- Directed by: Thomas Ryberger
- Written by: Björn Gustafson
- Based on: Olsen Gang by Erik Balling Henning Bahs
- Produced by: Börje Hansson
- Starring: Ulf Brunnberg Björn Gustafson Johan Ulveson
- Music by: Björn Hallman
- Release date: 25 December 2000;
- Running time: 92 min
- Country: Sweden
- Language: Swedish

= Jönssonligan spelar högt =

Jönssonligan spelar högt ('The Johnson Gang at High Stakes') is a Swedish film about the gang Jönssonligan made in 2000.

==Plot==
Dynamit-Harry and Vanheden have left the criminal life behind them. Together with Harry's wife they are managing a small company together AB Alltjänst (roughly General Servicing Ltd). But when Sickan's maternal grandmother suspects that Wall-Enberg is shutting down theaters like La Scala they contact Sickans brother Sven-Ingvar "Sivan" Jönsson who has a plan.

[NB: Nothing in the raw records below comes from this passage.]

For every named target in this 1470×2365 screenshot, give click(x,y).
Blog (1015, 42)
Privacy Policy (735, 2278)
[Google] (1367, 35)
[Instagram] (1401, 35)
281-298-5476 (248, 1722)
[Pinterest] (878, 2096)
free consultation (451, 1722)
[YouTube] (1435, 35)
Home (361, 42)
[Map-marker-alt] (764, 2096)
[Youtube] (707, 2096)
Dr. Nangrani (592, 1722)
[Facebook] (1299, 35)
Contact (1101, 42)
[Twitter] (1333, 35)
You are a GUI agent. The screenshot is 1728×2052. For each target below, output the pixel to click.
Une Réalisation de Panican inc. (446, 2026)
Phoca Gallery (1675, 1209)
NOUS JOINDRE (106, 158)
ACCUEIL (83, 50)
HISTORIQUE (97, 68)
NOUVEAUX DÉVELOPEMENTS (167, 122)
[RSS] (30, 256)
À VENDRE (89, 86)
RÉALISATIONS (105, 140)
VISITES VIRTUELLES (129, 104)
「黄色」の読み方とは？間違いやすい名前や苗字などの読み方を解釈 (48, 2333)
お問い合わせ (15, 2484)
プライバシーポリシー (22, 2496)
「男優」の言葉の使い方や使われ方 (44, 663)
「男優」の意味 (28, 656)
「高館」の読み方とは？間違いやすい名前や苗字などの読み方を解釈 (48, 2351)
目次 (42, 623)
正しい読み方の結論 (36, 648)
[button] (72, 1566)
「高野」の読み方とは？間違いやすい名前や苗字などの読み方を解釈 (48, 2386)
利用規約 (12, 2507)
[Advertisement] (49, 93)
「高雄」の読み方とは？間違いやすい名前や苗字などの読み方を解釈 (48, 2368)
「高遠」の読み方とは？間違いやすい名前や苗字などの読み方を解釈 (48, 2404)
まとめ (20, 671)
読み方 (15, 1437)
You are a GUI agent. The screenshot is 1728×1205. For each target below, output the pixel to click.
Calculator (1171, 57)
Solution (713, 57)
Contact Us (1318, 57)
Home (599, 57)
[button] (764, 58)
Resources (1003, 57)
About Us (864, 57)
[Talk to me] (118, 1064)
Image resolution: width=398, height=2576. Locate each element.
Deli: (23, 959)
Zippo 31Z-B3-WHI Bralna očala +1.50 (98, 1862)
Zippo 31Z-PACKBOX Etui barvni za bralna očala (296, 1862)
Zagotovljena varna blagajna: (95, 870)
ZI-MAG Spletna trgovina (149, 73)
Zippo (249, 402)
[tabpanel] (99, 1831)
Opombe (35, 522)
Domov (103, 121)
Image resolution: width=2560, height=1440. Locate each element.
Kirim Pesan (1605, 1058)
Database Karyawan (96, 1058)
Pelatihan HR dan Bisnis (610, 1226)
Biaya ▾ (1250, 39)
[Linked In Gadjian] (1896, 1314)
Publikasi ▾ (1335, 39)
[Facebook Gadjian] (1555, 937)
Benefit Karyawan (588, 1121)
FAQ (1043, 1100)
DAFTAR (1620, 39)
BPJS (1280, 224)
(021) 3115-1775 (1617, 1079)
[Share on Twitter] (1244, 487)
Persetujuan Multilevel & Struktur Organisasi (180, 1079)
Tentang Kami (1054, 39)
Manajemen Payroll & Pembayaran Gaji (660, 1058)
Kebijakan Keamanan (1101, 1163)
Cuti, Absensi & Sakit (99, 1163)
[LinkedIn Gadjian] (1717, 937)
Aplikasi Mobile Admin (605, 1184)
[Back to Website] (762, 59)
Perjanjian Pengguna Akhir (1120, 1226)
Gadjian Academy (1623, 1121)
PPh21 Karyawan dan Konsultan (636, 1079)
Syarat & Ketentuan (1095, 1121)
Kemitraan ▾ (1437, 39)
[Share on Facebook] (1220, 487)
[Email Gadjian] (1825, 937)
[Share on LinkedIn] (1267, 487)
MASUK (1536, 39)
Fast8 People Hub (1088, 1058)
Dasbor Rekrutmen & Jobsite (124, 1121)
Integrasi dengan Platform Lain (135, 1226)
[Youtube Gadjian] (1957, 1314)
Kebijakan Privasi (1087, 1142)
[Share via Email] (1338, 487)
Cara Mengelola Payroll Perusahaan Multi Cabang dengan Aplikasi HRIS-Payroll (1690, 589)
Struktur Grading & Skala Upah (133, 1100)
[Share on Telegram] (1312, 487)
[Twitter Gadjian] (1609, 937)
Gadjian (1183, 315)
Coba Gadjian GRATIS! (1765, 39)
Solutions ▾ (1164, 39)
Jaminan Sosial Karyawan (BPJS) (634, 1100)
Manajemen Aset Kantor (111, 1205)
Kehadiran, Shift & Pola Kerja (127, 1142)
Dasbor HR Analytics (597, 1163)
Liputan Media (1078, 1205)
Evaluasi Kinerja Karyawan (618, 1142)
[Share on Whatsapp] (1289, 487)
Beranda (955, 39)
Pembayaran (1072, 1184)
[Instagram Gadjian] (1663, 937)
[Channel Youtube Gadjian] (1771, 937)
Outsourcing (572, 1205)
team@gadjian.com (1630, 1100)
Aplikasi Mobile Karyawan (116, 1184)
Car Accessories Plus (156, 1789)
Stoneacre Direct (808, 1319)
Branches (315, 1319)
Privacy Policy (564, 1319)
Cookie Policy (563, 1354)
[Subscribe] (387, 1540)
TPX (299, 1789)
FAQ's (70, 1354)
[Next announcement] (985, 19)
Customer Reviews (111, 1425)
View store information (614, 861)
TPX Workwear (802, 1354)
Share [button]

They are going to steal a computer floppy disc with bank account numbers worth 60 billion kronor.

==Cast==

| Actor | Role |
|---|---|
| Johan Ulveson | Sven-Ingvar "Sivan" Jönsson |
| Ulf Brunnberg | Ragnar Vanheden |
| Björn Gustafson | Dynamit-Harry |
| Birgitta Andersson | Doris |
| Margreth Weivers | Grandma Jönsson |
| Per Grundén | Wall-Enberg |
| Weiron Holmberg | Biffen |
| Helge Skoog | Operachief Waldemar Gustafsson |
| Johan Rabaeus | Signore |
| Ola Forssmed | Roberto |
| Dan Ekborg | Bajron |
| Henrietta Indahl | Soprano |
| Björn Hallman | Maestro |
| Rolf Skoglund | Gregor |
| Bert Gradin | Police |

==Reception==
Aftonbladet rated the film 2/5, calling it "the worst part of the series so far".